I’ve never tried to recreate either dish, and haven’t ever habitually bought them, either. Why, when the real thing is at home, safe and repeating, forever?

Still, earlier this month, sick with Strep and only wanting for pureed foods, I reconsidered. When I called from the store with a fever, staring into the nightshades, Abba obliged my inquiry generously. “All you do is grill the eggplant, some garlic, some lemon, t’hina, olive oil, and parsley. Not too much.” This list is obvious and not very helpful.  I asked him to clarify the eggplant; without a grill, should I sear, or roast it? In chunks or slices? He laughed and said even thinking of slicing was unnecessary, the eggplant should simply live in heat, one piece and skin too, until point of collapse. This tip aside, it became evident that my father makes baba perfectly because he knows, exactly, what is and is not ‘too much’.

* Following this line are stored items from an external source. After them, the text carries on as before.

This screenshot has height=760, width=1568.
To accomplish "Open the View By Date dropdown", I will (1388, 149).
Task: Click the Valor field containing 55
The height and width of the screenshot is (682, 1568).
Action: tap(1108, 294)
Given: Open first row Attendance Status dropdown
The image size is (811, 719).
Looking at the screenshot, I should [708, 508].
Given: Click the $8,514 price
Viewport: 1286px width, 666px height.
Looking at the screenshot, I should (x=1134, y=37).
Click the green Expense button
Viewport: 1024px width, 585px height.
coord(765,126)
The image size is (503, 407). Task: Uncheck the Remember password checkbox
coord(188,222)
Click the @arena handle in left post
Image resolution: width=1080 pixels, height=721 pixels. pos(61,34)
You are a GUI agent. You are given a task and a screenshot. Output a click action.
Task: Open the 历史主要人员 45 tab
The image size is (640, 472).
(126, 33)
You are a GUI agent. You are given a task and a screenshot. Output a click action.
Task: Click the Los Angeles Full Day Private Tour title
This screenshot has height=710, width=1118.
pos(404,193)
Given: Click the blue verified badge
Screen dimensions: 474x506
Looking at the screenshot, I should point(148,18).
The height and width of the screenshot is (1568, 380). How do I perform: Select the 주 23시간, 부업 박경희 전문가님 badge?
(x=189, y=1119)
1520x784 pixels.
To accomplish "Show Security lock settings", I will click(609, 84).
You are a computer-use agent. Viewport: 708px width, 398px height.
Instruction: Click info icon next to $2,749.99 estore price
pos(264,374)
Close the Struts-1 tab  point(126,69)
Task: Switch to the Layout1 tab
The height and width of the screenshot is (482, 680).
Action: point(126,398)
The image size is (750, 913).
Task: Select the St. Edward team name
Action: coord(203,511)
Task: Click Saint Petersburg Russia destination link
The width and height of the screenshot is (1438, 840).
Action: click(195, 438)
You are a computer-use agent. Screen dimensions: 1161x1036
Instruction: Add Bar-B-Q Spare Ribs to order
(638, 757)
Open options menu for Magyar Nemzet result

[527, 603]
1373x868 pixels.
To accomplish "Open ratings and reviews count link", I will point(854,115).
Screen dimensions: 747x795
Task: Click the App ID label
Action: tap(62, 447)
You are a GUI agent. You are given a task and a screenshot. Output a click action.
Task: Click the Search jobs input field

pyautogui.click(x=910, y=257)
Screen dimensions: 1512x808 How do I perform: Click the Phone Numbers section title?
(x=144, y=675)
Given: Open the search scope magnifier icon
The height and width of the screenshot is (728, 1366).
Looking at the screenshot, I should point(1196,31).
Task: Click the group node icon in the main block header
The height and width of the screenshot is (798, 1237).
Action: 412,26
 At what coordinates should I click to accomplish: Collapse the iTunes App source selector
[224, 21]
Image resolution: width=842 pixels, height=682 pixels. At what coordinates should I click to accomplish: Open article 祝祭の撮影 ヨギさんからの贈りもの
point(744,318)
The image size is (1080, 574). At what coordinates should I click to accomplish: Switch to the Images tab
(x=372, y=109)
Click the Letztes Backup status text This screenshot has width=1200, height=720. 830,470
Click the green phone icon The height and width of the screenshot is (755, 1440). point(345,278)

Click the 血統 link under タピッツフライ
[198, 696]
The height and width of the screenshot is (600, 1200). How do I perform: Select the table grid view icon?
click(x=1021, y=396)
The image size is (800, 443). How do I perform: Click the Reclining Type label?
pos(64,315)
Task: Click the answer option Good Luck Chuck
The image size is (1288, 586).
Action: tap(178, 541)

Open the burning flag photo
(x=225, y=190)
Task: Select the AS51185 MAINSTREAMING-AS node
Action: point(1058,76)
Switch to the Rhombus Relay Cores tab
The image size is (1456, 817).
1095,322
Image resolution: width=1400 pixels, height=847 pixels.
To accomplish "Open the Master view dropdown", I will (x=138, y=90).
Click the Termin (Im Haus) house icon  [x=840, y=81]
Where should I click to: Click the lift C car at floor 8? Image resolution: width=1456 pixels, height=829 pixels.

It will take me time to learn. My first baba was this; divine eggplant mush extracted, but then confused with a couple cloves of garlic, a whole lemon, skimp olive oil, roasted and salted pepitas in place of t’hina I didn’t have, some paprika, and half a head of parsley, all into the food processor. It was okay, but hasty and not elegant.

Today, health regained and looking for something cheap and special, I went back in, this time hoping to cook like Abba, with intention, care, and calm.

I cranked the oven when I walked in the door, and left the eggplant I bought for 75 cents inside, first at 500 then lower, for well over an hour. I took it out and let it sit on a plate, diminished, till cool enough to handle. I chopped off the top and held it over a bowl inverted, just peeling off the skin, which was delicious and not bitter to eat, until only molten fruit remained.

Also in to the hot oven, for less time, went a dish of barely salted sliced tomatoes, some cherry, and one near-expired plum from the back of the fridge. These were chewy flavor packed and delicious.

I bottomed a pan with olive oil and added two cloves of garlic and dry oregano. Before the garlic burned, I lowered the heat and added the eggplant, and let them simmer together for about half an hour, stirring every once in a while. While everything gooed into brown gold, I added a sneak of balsamic vinegar and made some quinoa.

I kept the quinoa chewy and not too cooked, so that it would stay nutty and complement, not rival, the luxurious pudding on top of it. Adding some fresh tomatoes and parsley helped complicate the bowls slippery, unlovely appearance.

This was delicious, and good like Abba’s hummus and baba:  Sweet, savory, filling, essentially easy to make and still reassuring, affirming, to eat. No tricks! Just let the eggplant collapse.